MAMC+, Saint-Étienne

Réouverture du musée d’Art moderne et contemporain de Saint-Étienne
9 novembre 2024
Hors format – Collections en chantier
BRAND NEW! Dons récents aux collections
David Meskhi – Our Son, My Moon
Anne Bourse – Nuits
Dix-neuf mois après le début du chantier de rénovation, le musée d’Art moderne et contemporain de Saint-Étienne rouvrait ses portes au public, livrant un édifice totalement repensé pour accéder aux nouvelles mesures de sobriété énergétique, avec une redistribution des espaces qui amène une nouvelle circulation.
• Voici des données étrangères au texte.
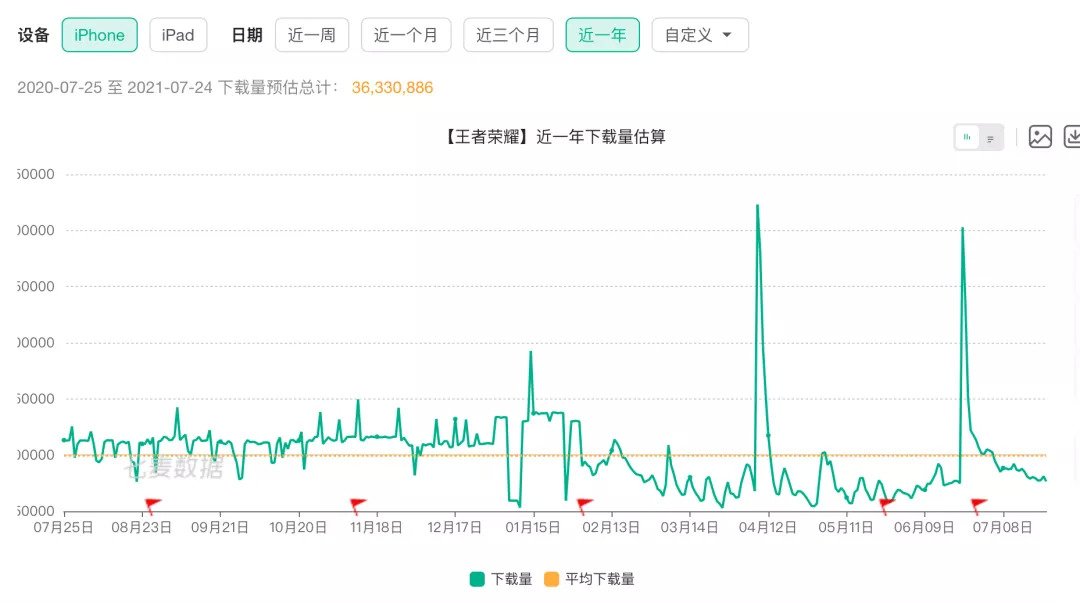
Task: Select iPhone device option
Action: click(100, 35)
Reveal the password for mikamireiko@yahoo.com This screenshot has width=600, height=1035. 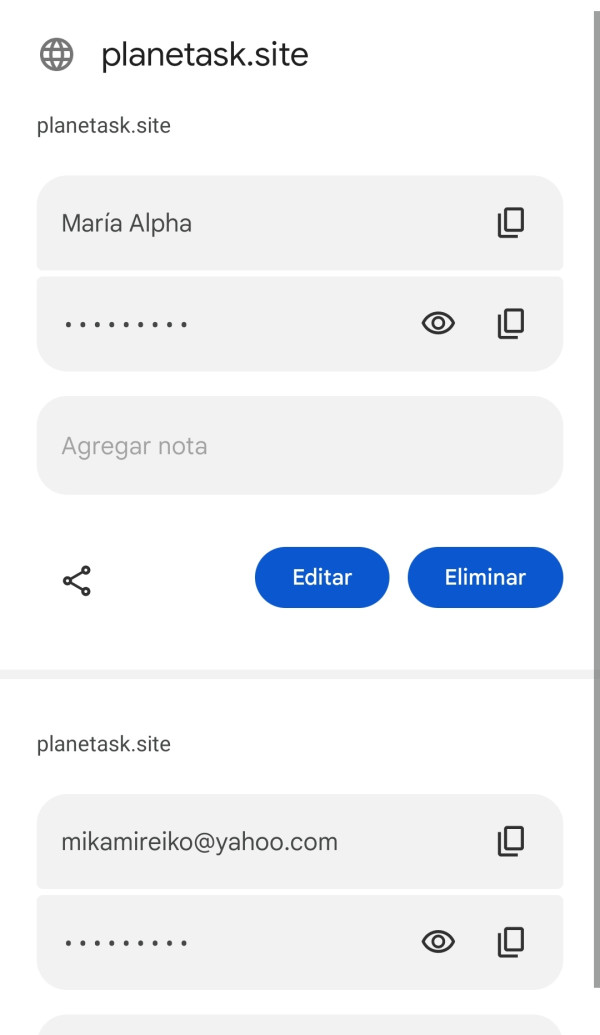(x=438, y=941)
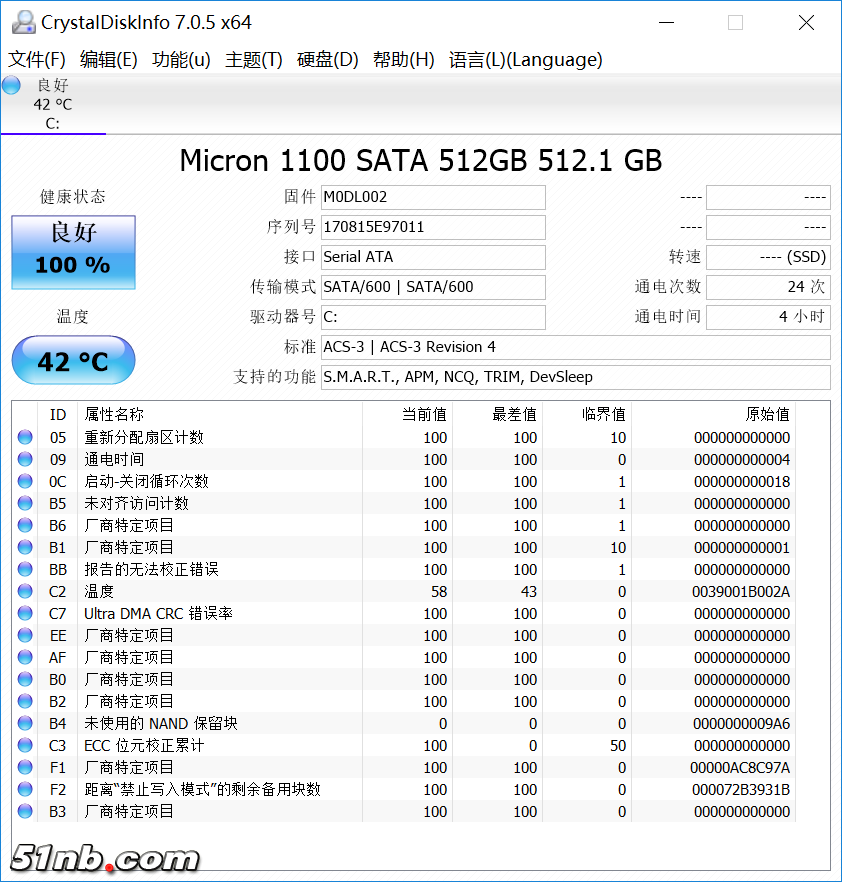Screen dimensions: 842x882
Task: Open the 文件(F) menu
Action: (x=37, y=60)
Le « retour » de la lumière zénithale grâce à la récupération des verrières nous fait redécouvrir la hauteur exceptionnelle des cimaises et la générosité des volumes qui permettent l’accrochage de ces grands formats que possède le musée de Saint-Étienne. Ce dernier détient effectivement une des plus importantes collections d’art moderne et contemporain de l’Hexagone, riche en œuvres d’art américain, allemand et français, en partie constituée par Bernard Ceysson, son ancien directeur, mais aussi grâce à une succession de dons, donations et autres legs de diverses provenances, composant ainsi un corpus de plus de 23 000 œuvres. Trente-sept ans après son ouverture en 1987, le MAMC+ retrouve sa position au sein des musées régionaux à la faveur d’une restauration en douceur qui conserve le fameux carré noir caractéristique de l’enveloppe du musée, qu’avait dessiné en son temps l’architecte stéphanois Didier Guichard. L’exposition d’ouverture, chapeautée par sa directrice Aurélie Voltz, ou plutôt les expositions d’ouverture forment un panachage assumé entre les pépites de la collection, les œuvres anciennes, les nouvelles acquisitions et les monographies des jeunes artistes français et étrangers.
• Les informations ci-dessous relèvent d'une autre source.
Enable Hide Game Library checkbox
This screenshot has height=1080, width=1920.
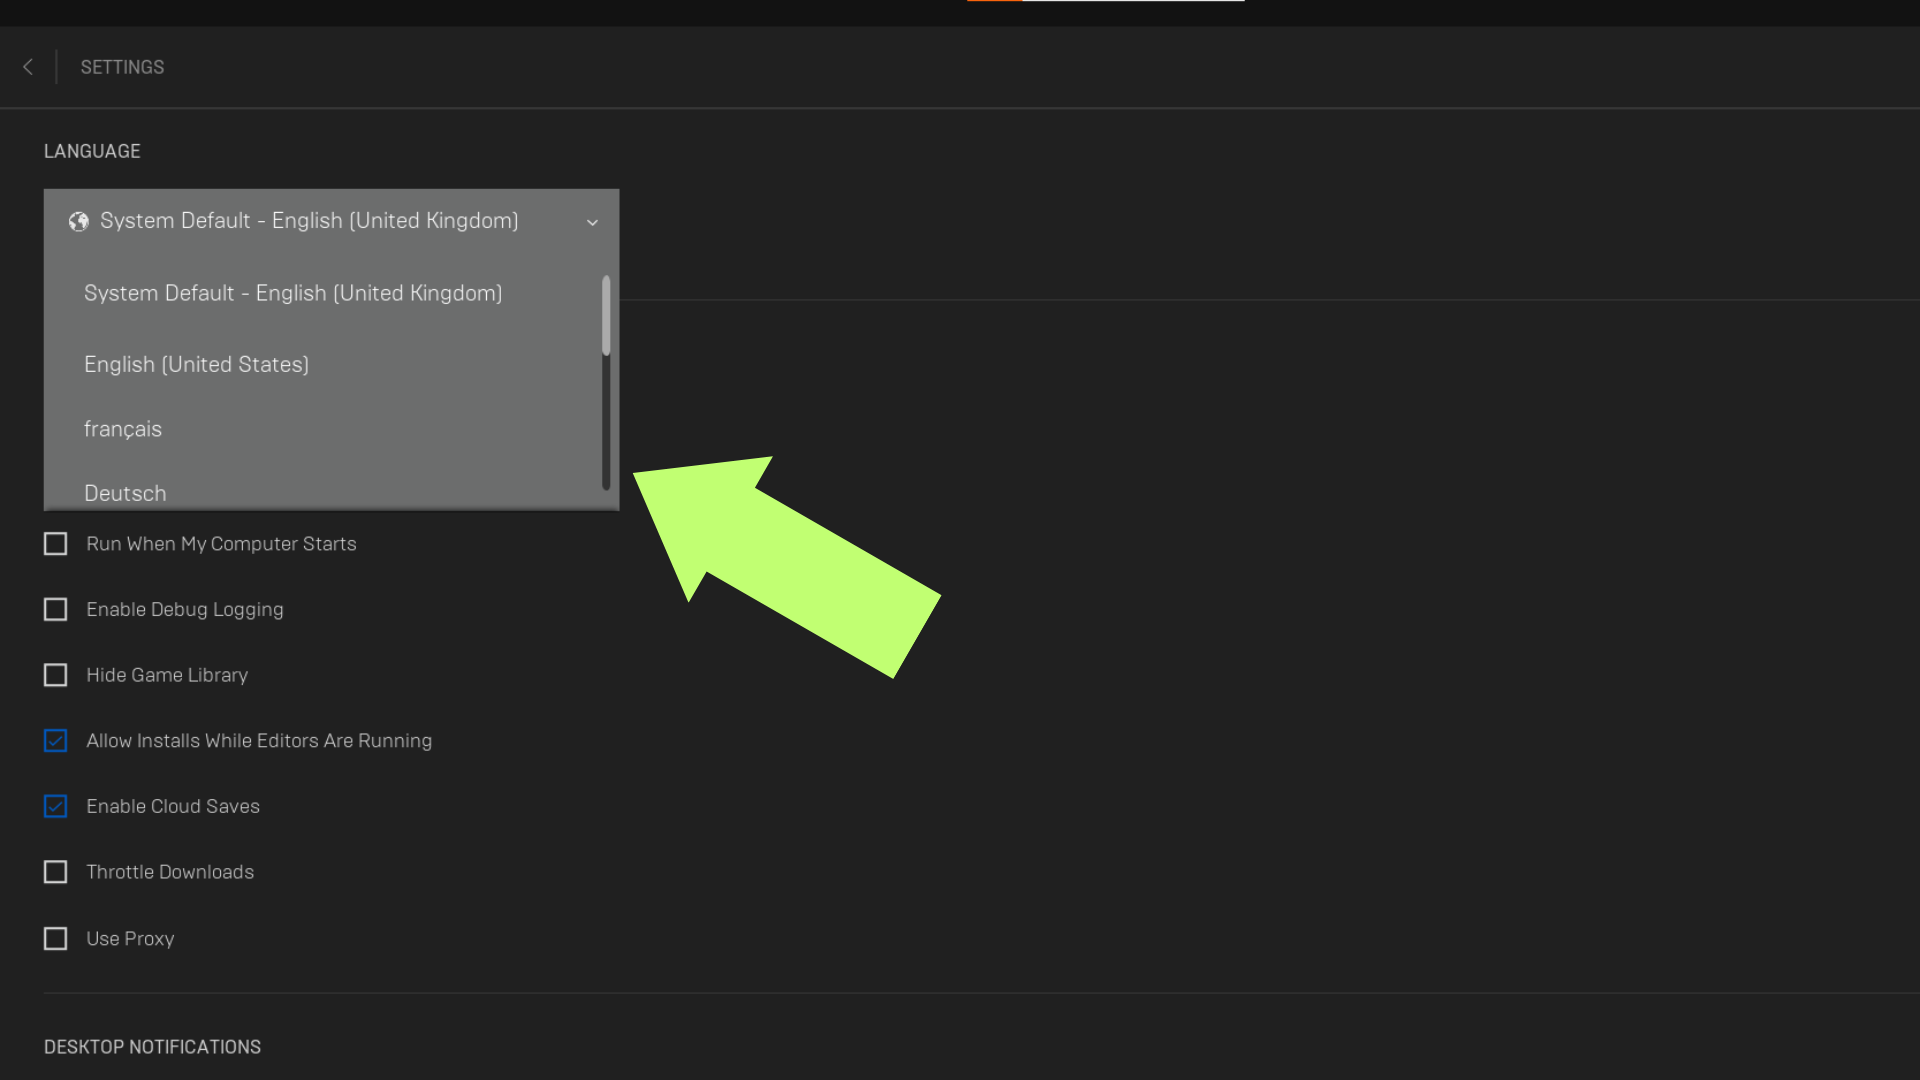[x=55, y=675]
La visite des expositions commence par l’impressionnante « Hors format. Collections en chantier » : curatée par Zoé Marty, elle porte particulièrement bien son nom, ne présentant que des œuvres au format hors norme, que les cimaises du musée, frôlant les huit mètres de haut, accueillent avec gourmandise. La première salle, en réunissant une stupéfiante sélection d’œuvres d’artistes de renommée internationale, dont la plupart ont été acquises à l’époque de Bernard Ceysson, affiche l’ambition d’un musée qui cherchait à se mesurer avec les grandes institutions du nord de l’Europe. Un grand tableau de Frank Stella, Agbatana II, de 1968, qui signe l’émergence du minimalisme et la perte d’influence de l’expressionnisme abstrait, ouvre le bal. Suit une série de figures majeures de la peinture de cette fin de xxe siècle qui fait se côtoyer un Gerhard Richter avec un Bernard Rancillac, un Julian Schnabel avec un Pierre Soulages… Dans la salle suivante, un immense tableau d’Erik Dietman, plutôt rare pour cet artiste qui pratiquait majoritairement la sculpture, fait office de cloison en séparant les deux espaces de la salle. La plupart de ces acquisitions, historiques, ont été faites en résonance avec les grandes expositions monographiques des années 1970 et 1980 et témoignent d’un intérêt marqué pour le néo-expressionnisme allemand, la figuration narrative ou encore le mouvement Supports/Surfaces que l’on a longtemps associé au musée stéphanois. Dans le prolongement de cette série de salles dédiées à l’art du xxe siècle, une section d’œuvres d’art ancien fait état de l’étendue des collections du musée stéphanois qui vont du xve siècle à aujourd’hui : il est à noter l’initiative du musée de montrer les coulisses de ce dernier en pratiquant une ouverture sur les ateliers de restauration qui permettent de voir en temps réel le travail des équipes.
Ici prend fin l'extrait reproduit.